◆ **DIRECTION**: Identify each line in the rows below that contains the word "Switch", and copy those lines in full.

— Begin —

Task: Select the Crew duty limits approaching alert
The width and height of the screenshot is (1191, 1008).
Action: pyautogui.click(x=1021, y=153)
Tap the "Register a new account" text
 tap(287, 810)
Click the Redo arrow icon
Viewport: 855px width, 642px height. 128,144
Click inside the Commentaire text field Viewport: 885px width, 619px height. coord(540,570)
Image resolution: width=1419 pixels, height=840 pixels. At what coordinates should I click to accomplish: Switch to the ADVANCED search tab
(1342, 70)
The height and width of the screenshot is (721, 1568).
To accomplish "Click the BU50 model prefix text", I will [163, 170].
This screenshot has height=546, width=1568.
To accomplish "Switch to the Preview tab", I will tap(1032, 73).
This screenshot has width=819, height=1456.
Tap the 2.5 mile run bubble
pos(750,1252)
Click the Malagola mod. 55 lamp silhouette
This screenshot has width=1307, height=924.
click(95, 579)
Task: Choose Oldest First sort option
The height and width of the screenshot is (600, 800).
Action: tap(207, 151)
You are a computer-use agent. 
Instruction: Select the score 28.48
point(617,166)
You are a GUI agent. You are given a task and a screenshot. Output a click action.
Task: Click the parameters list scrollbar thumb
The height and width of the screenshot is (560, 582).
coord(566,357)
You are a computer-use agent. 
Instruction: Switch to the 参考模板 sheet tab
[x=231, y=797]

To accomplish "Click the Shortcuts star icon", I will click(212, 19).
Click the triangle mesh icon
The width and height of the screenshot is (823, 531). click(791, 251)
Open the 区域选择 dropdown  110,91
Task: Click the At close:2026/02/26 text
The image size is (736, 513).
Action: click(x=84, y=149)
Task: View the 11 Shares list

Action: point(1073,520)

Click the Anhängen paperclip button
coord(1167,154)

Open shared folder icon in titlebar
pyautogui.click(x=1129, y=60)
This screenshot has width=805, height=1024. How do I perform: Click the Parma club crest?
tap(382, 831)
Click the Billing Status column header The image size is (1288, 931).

— End —

◆ **WRITTEN RESPONSE**:
Image resolution: width=1419 pixels, height=840 pixels. At what coordinates should I click to accomplish: Switch to the ADVANCED search tab
To accomplish "Switch to the Preview tab", I will tap(1032, 73).
Instruction: Switch to the 参考模板 sheet tab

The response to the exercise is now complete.